Tapi itu semua dulu, saat muncul kemarin di lokasi Jakarta Fair pada acara Java Jazz Festival, Jimmy Cliff bukan lagi pemuda tahun 60-an tetapi seorang lelaki berumur sekitar 70-an; kerangka wajahnya atau tonjolan tulang pipinya kelihatan bahkan dari depan panggung sekitar 5 meter dimana saya berdiri.  Meskipun begitu, Jemmy Cliff dengan sangat energetik, melompat-lompat membawakan lagu-lagunya yang mengembalikan kenangan pada sat-saat awal tahun 70-an.

Begitu tirai hitam pemisah antara panggung dengan wilayah penonton yang berdiri memenuhi sekitar setengah ruangan  besar dan gelap dibuka, Crew yang dibawa Jimmy sejumlah  sekitar sepuluh musisi telah berderet di latar belakang panggung mengenakan kaos merah, masing-masing bersiap dengan alat musik yang dimainkan; piano, drum, bongo, guitar melodi, bass, sexaphone, terompet serta seorang gadis muda mengenakan topi (kepolisian), penyanyi pendukung sekaligus penari yang kemudian menari dengan gerakan-gerakan yang khas dan sangat menarik.

Salah seorang crew kemudian mengundang Jimmy Cliff untuk tampil ke panggung, disambut sorak dan tepuk tangan penonton.  Lelaki berumur itu berlari kecil menuju mikrophone pada latar depan panggung dan langsung membuka pertemuan dengan "you can get it if you really want".  You can get it if you really want, you can get it if you really want, but you must try, try and try, try and try, you'l succeed at last, suatu nasehat yang sudah banyak dibukukan tapi tetap berlaku sampai kapanpun dan dimanapun; tanpa keinginan yang kuat, usaha, kerja keras dan kesabaran, akan sulit mendapatkan apa yang diinginkan.  Saya tidak dapat menahan diri untuk tidak ikut bernyanyi, meskipun hanya memperdengarkan suara keras pada bagian dimana kata-katanya saya ketahui dengan pasti.

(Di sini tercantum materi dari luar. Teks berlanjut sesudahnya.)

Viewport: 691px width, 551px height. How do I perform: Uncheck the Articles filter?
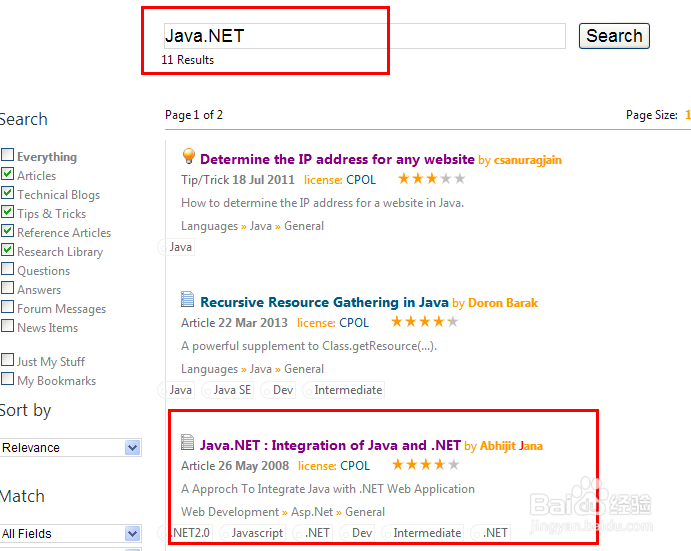(x=8, y=175)
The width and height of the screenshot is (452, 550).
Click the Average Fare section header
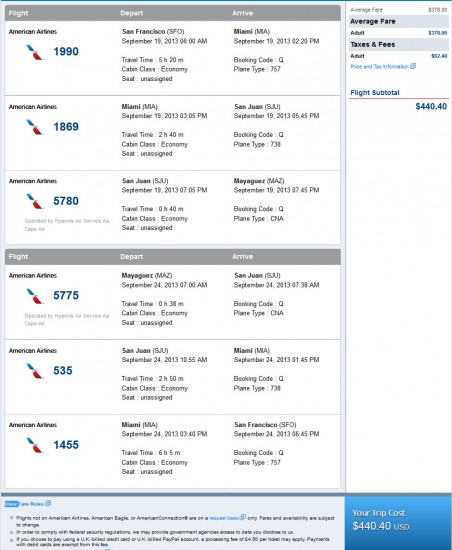[398, 21]
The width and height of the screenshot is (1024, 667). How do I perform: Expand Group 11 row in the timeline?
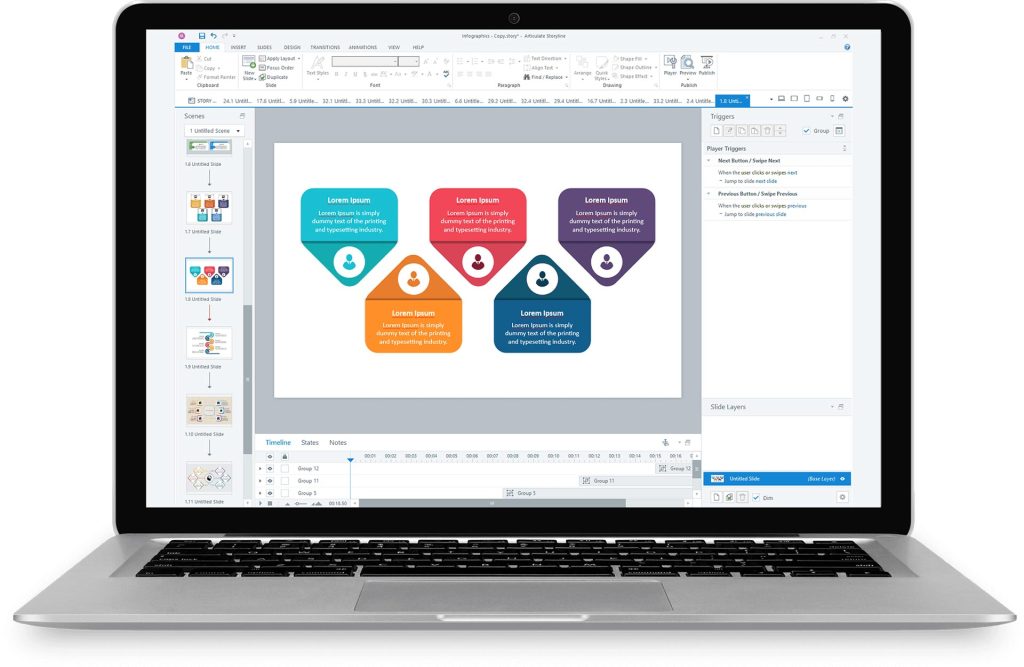(260, 481)
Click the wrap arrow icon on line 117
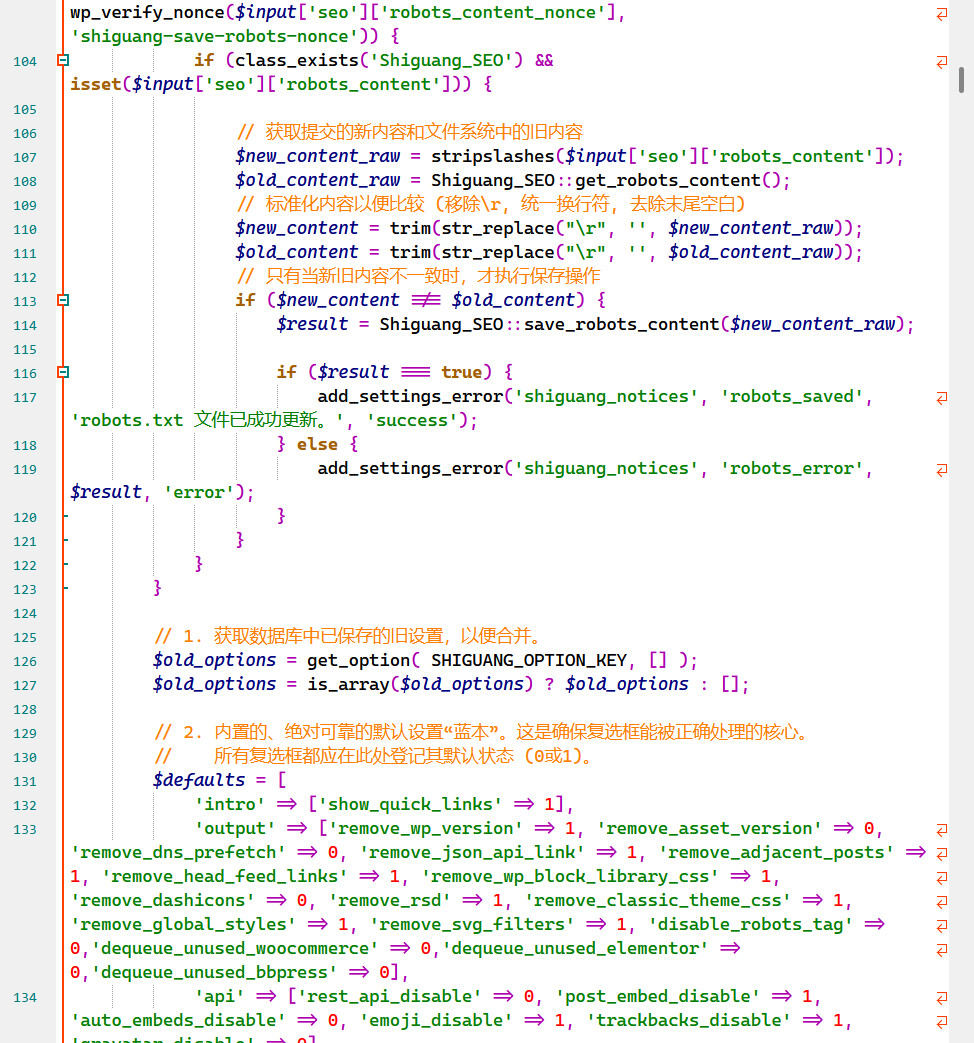Image resolution: width=974 pixels, height=1043 pixels. pos(941,397)
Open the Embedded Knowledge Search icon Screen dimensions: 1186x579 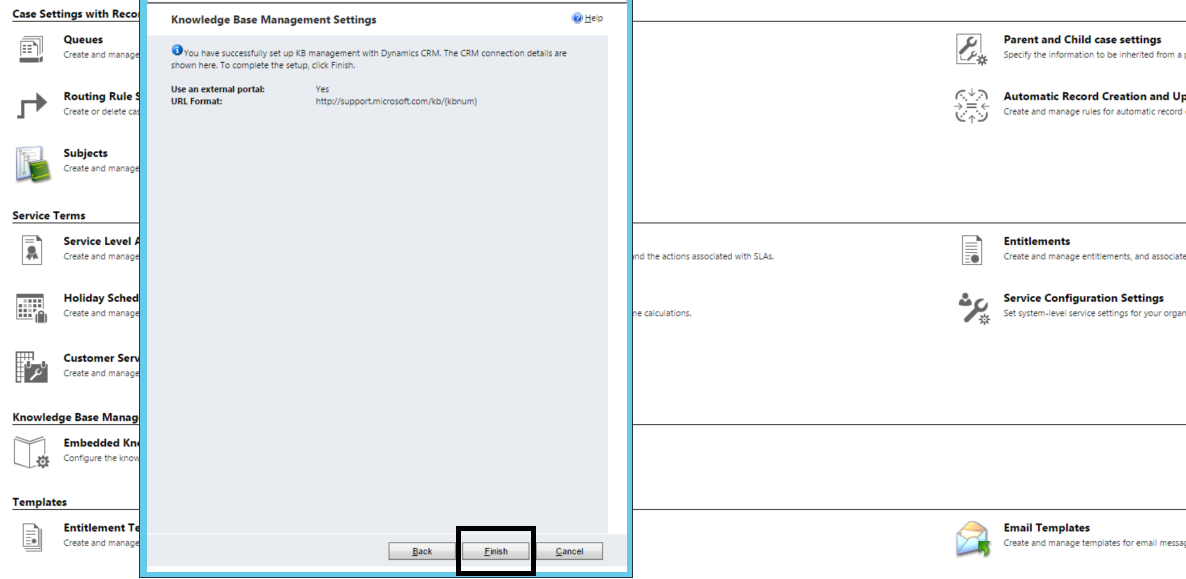pos(31,450)
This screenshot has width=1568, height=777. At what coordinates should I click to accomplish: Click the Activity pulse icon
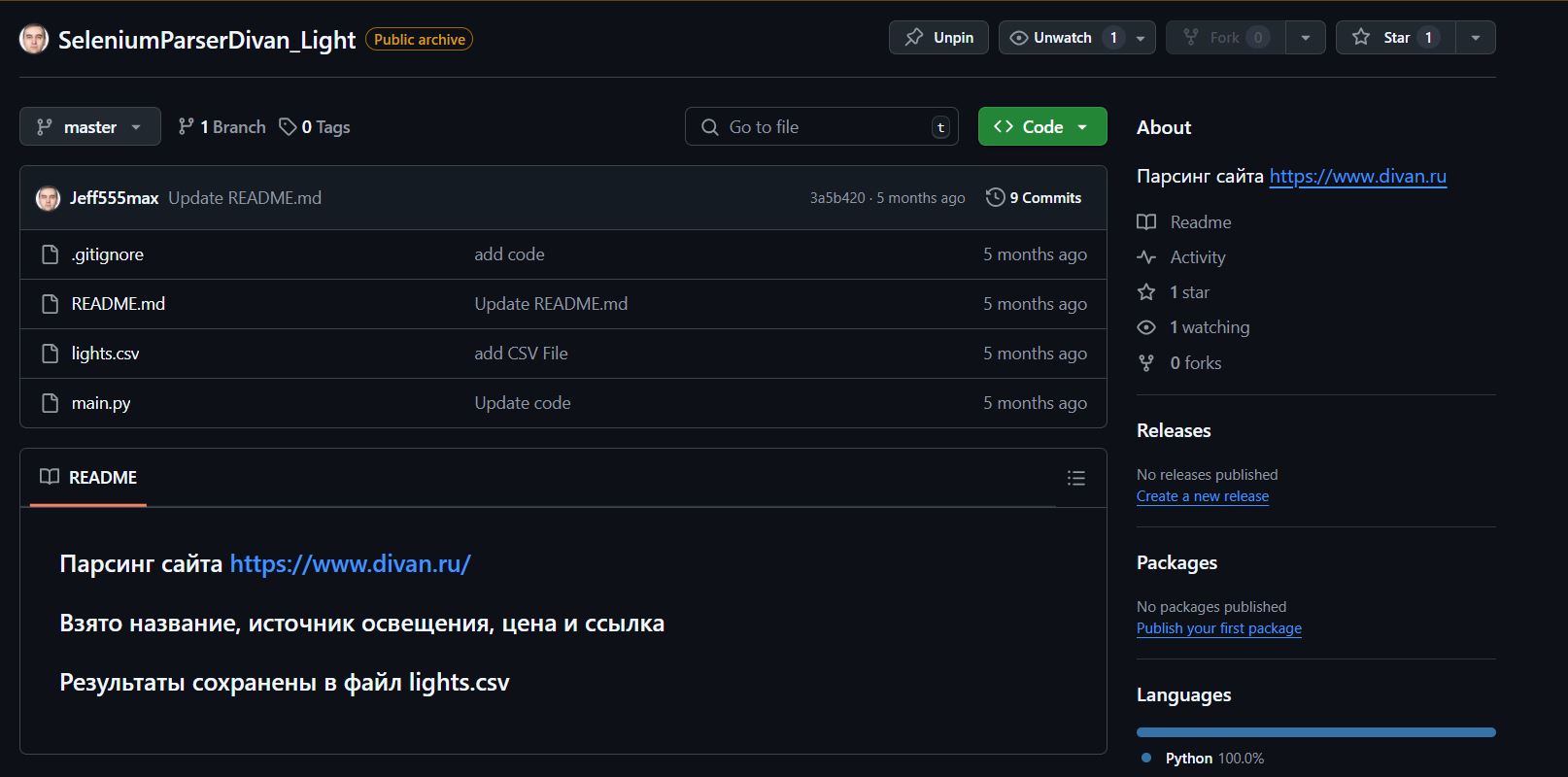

Sebagian besar penonton bahkan ikut bergoyang, tidak hanya bernyanyi.

Lagu-lagu lainnya kemudian mengikuti, disertai sambutan penonton yang antusias. Lagu Vietnam yang tadinya tidak saya ketahui, kemudian dipahami ketika Jimmy mengganti Vietnam dengan Afganistan. Tenyata Jimmy ingin mengarahkan perhatian dunia pada wilayah-wilayah yang dihancurkan oleh peperangan. Jimmy bahkan mengajak penonton memikirkan dan menambahkan lagi nama negara yang mengalami nasib yang sama.

Pada sekitar pertengahan waktu tampil, Jimmy berjalan keluar panggung seolah mengakhiri acara, namun penonton bersorak (dengan panduan salah seorang crew), 'we want more'... we want more..., membawa Jimmy kembali melanjutkan penampilannya. Saat yang menyentuh terjadi ketika Jimmy Cliff membawakan lagu Many Rivers to Cross.  Jimmy menarik nafas sebentar, berjalan menuju latar belakang panggung, meneguk sedikit aqua dari botol yang tersedia, sementara piano membawakan introduksi. Jimmy kemudian menuju mikrophone dan meneriakkan Many Rivers to Cross but i can't seem to find my way over... Suaranya tidak lagi sehalus dan setajam yang dulu, tapi irama itu membawa kembali masa-masa kecil dulu. Jadi ingat cerita seorang teman; lagu ini enaknya dinikmati dalam pesta dansa, ketika berpelukan/berdansa dengan wanita idaman dengan empat kaki hanya dibatasi oleh bingkai seukuran satu tegel pada lantai dansa.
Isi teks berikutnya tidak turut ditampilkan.